» Fragmento para leer:
□ □ □ □ □

También en nuestra historia hay episodios de generosidad. Siendo yo una niña, recuerdo los distintos acentos de las conversaciones que tenían lugar en casa con los amigos de la familia: argentinos, chilenos, uruguayos, todos exiliados de sus dictaduras respectivas. Tenerlos por amigos era un timbre de orgullo: equivalía a reconocerse en ellos. Aún estaba vivo el recuerdo de nuestra propia dictadura y nuestro propio exilio; también la idea fundamental de la Ilustración: que no durará mucho nuestra libertad y nuestros derechos si no hay libertad para todos en todas partes. Esa relación íntima entre nuestros derechos y los de cualquier otro ser humano se está difuminando, a juzgar por la forma en que complicamos la vida a a los solicitantes de asilo y refugio.

Cada vez más ilusos pretenden convencernos de que para garantizar nuestra libertad y nuestro bienestar debemos encerrarnos en la prisión europea. Es falso. La verdad es justamente la contraria, como explicó Condorcet: “Cuantos más pueblos libres existan más asegurada está la libertad en cada uno de ellos”. Si no apoyamos a los perseguidos de otros lugares, acabaremos perseguidos nosotros también. Si alguien cree que la democracia puede funcionar de forma aislada en un puñado de países –cada vez más exiguo– se engaña.

□ □ □ □ □

» Tarea:
Según el texto sobre el exilio y el asilo, ¿de qué nacionalidades eran los amigos exiliados de la familia? No hace falta consultar las líneas para resolver la tarea.

» Extractos de datos:
□ □ □ □ □

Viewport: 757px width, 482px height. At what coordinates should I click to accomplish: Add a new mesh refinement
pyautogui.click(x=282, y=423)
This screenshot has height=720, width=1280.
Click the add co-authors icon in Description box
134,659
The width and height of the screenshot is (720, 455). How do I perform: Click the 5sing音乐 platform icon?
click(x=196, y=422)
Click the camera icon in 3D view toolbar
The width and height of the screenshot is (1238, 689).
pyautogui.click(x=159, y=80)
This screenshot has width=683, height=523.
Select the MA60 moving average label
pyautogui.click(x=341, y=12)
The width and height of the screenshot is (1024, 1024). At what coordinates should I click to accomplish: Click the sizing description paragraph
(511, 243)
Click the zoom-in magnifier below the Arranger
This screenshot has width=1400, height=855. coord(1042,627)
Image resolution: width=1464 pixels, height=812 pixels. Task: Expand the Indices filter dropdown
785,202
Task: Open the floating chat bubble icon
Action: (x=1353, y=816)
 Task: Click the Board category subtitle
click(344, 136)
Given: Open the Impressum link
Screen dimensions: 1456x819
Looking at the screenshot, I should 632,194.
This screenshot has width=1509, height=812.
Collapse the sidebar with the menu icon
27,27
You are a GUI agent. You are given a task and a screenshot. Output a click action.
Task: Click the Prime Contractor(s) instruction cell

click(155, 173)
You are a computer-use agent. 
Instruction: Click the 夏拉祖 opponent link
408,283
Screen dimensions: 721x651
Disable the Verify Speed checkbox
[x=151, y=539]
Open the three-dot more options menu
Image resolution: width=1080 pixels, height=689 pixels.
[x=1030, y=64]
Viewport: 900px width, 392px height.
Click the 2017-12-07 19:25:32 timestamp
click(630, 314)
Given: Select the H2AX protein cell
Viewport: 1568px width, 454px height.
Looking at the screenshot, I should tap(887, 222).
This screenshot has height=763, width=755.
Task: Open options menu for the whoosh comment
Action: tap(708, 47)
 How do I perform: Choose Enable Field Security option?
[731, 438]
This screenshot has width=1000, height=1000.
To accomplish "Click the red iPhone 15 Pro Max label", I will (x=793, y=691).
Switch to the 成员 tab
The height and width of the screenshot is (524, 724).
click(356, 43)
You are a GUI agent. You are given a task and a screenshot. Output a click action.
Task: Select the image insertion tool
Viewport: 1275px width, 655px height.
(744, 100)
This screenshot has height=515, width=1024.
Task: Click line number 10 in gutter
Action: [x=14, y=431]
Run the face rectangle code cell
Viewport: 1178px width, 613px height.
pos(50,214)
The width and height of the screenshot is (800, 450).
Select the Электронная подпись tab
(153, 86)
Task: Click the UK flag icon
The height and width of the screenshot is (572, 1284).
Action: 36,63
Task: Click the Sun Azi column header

□ □ □ □ □

» Tarea resuelta:
Eran argentinos, chilenos y uruguayos.